Some information units will be on an overall boundary in the storage. A boundary is referred to as the entirety of a unit of information when its storage address is a multiple of the length (in bytes) of the unit. Special names are given to fields of 2, 4,8 and 16 bytes on the overall boundary. A halfword is a group of two consecutive bytes on a two-byte boundary and is the basic building block of instructions. A word is a group of four consecutive bytes on a four-byte boundary. A doubleword is a group of eight consecutive bytes on an eight-byte boundary. A quadword is a group of 16 consecutive bytes on a 16-byte boundary. When the memory address specifies a halfword, a word, a doubleword, and a quadword, the binary representation of the address contains one, two, three, or four rightmost zero bits, respectively. The instruction will be on a two-byte overall boundary. Most instructions have no boundary alignment requirements for their storage operands.
On devices implementing separate caches for instructions and data operands, significant delays may be experienced if a program is stored into a cache line from which instructions are subsequently fetched, regardless of whether the store modifies the subsequently fetched instructions.
In one embodiment, the present invention may be practiced with software (sometimes referred to as authorized internal code, firmware, microcode, millicode, microcode (pico-code), etc., any of which will be consistent with one or more aspects of the present invention). Referring to FIG. 9, software program code embodying one or more aspects of the present invention may be accessed by the processor 5001 of the host system 5000 from a long-term storage media device 5011 (such as a CD-ROM drive, tape drive or hard drive). The software program code may be embodied on any of a variety of known media for use with a data processing system such as a magnetic diskette, hard drive, or CD-ROM. The code may be distributed on such media, or may be distributed to users from the computer system's computer memory 5002 or storage to other computer systems via the network 5010 for use by users of such other systems.
The software program code includes an operating system which controls the function and interaction of the various computer components and one or more application programs. Program code is typically paged from storage media device 5011 to relatively high speed computer storage 5002 where it is available for processing by processor 5001. Techniques and methods for embodying software program code in memory, on physical media, and/or distributing software program code via networks are well known and will not be discussed further herein. When the program code is created and stored on tangible media, including, but not limited to, electronic memory modules (RAM), flash memory, Compact Discs (CD), DVDs, magnetic tapes, etc., the program code is often referred to as a "computer program product". The computer program product medium is generally readable by a processing circuit, preferably in a computer system, for execution by the processing circuit.

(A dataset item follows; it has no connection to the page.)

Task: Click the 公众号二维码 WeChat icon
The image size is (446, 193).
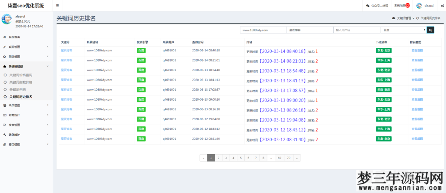Action: [368, 6]

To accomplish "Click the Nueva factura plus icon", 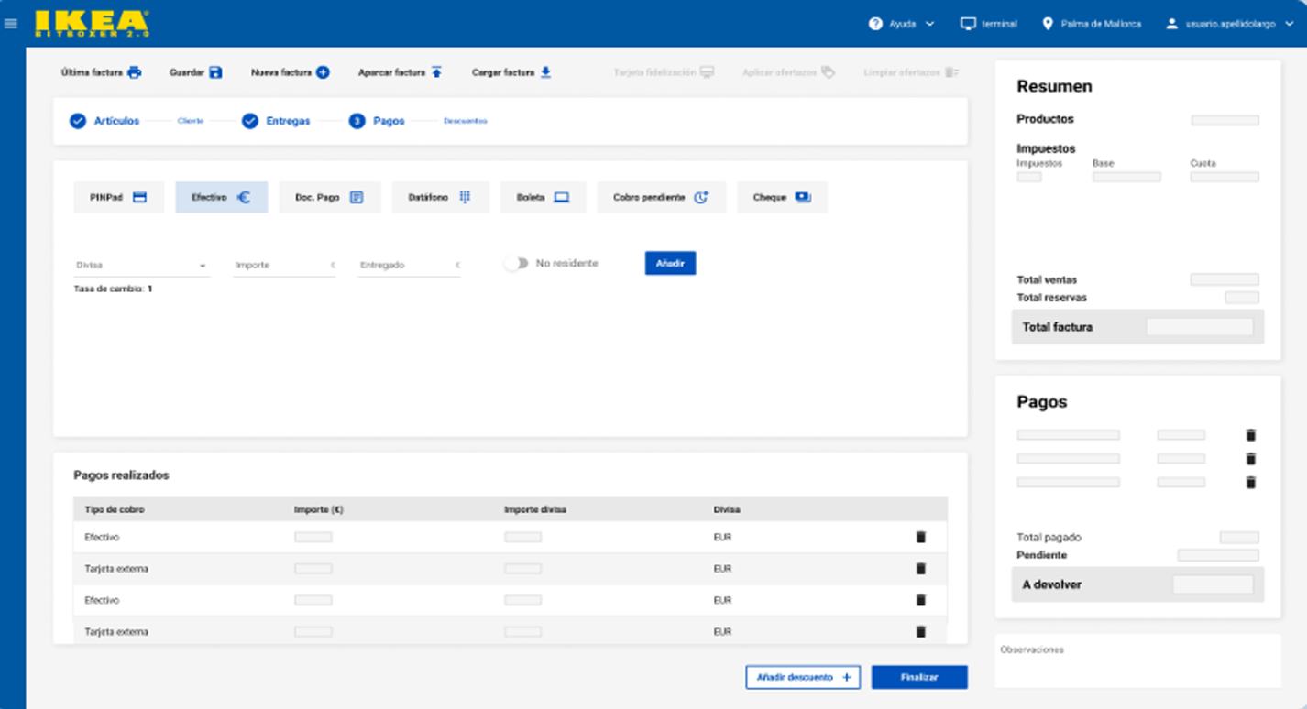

FIG. 10 illustrates a representative workstation or server hardware system in which one or more aspects of the present invention may be practiced. The system 5020 of fig. 10 comprises a representative base computer system 5021 (such as a personal computer, workstation or server), including optional peripheral devices. The base computer system 5021 comprises one or more processors 5026 and a bus to connect the processor 5026 with the other components of the system 5021 and to enable communication between the processor(s) 5026 and the other components of the system 5021 in accordance with known techniques. The bus connects the processor 5026 to memory 5025 and long-term storage 5027, the long-term storage 5027 may comprise, for example, a hard drive (including, for example, any of magnetic media, CD, DVD, and flash memory) or a tape drive. The system 5021 may also include a user interface adapter that connects the microprocessor 5026 via the bus to one or more interface devices, such as a keyboard 5024, a mouse 5023, a printer/scanner 5030, and/or other interface devices, which may be any user interface device such as a touch-sensitive screen, a digital keypad (entry pad), and the like. The bus also connects a display device 5022, such as an LCD screen or monitor, to the microprocessor 5026 via a display adapter.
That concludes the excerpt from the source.